[[ Records for processing open ]]

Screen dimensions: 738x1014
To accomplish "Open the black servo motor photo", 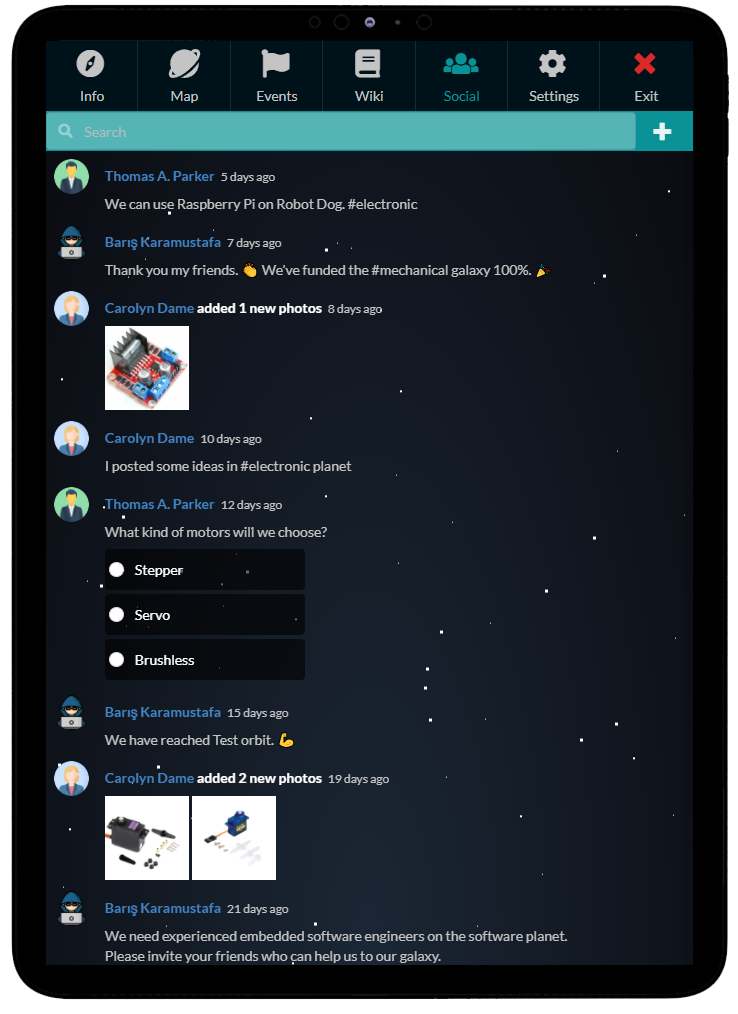I will (147, 838).
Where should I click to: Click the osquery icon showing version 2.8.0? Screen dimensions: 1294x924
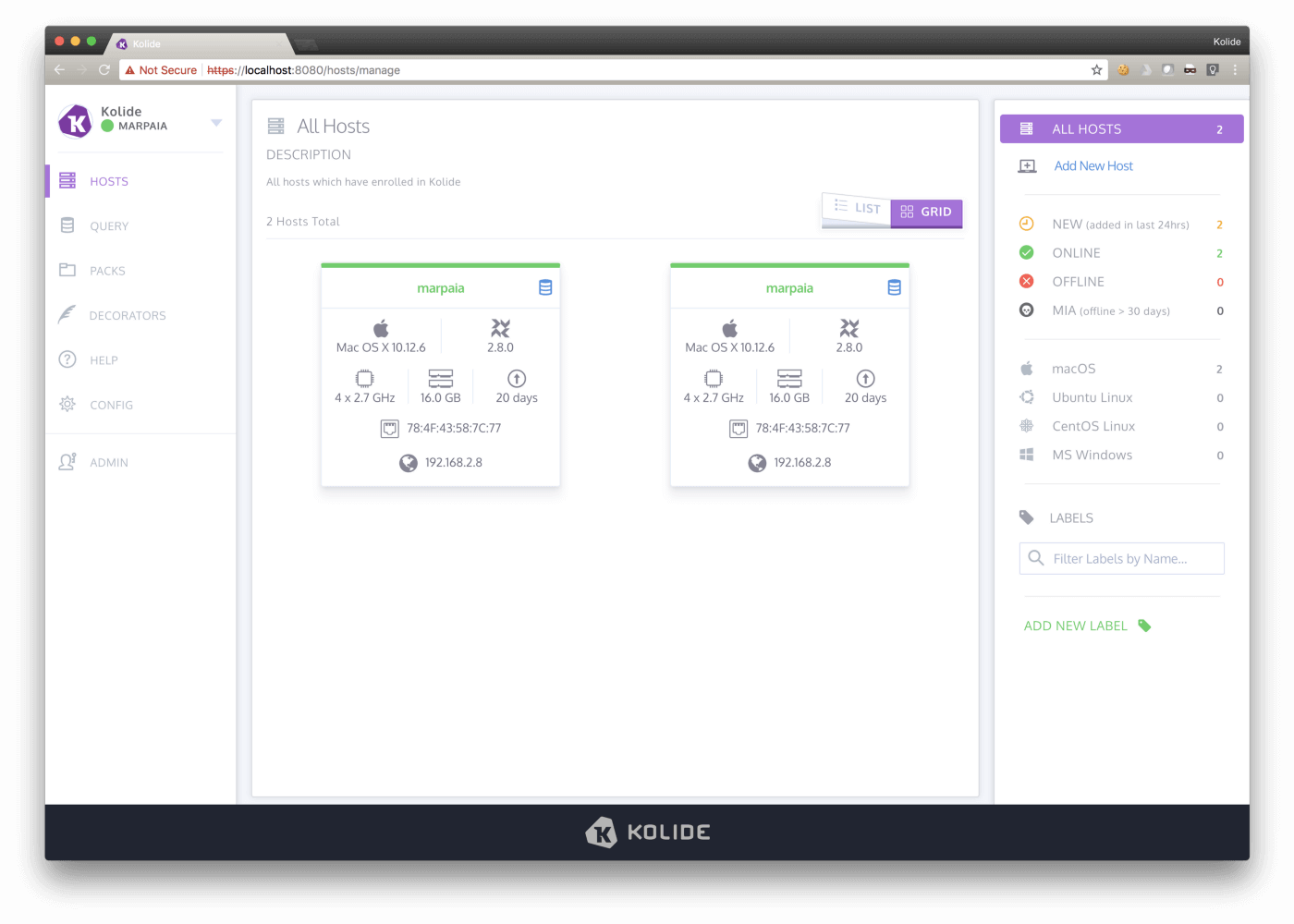click(x=500, y=328)
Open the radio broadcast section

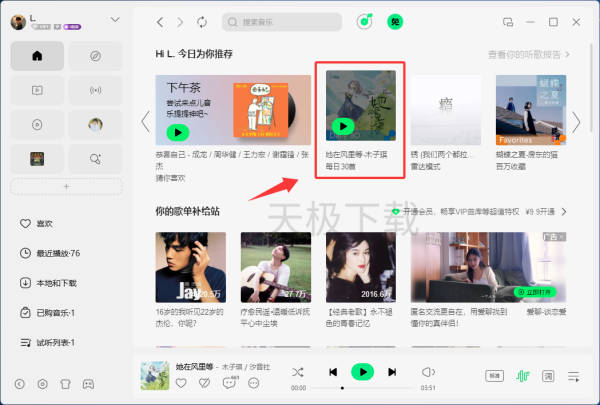click(95, 91)
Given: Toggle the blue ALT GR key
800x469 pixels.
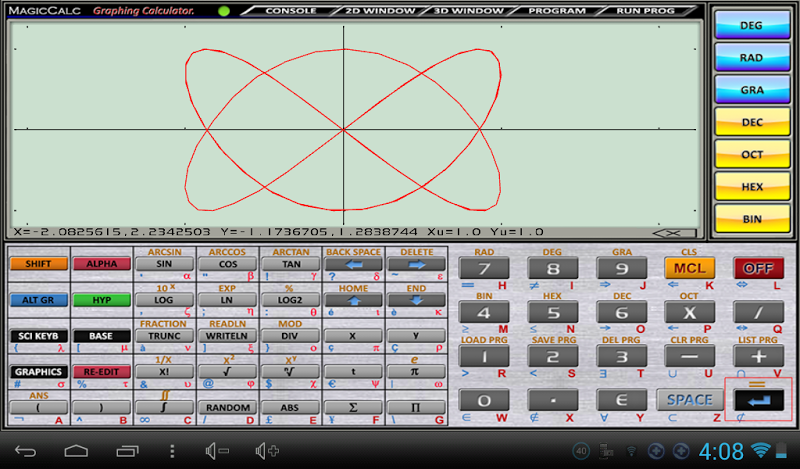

[[ Records for processing closed ]]

Directions
Each line from the one holding "Open the radio broadcast section" down to the end of the records is to be reproduced unaltered, and the pictures are to be omitted.

Completed exercise
Open the radio broadcast section

click(95, 91)
Given: Toggle the blue ALT GR key
800x469 pixels.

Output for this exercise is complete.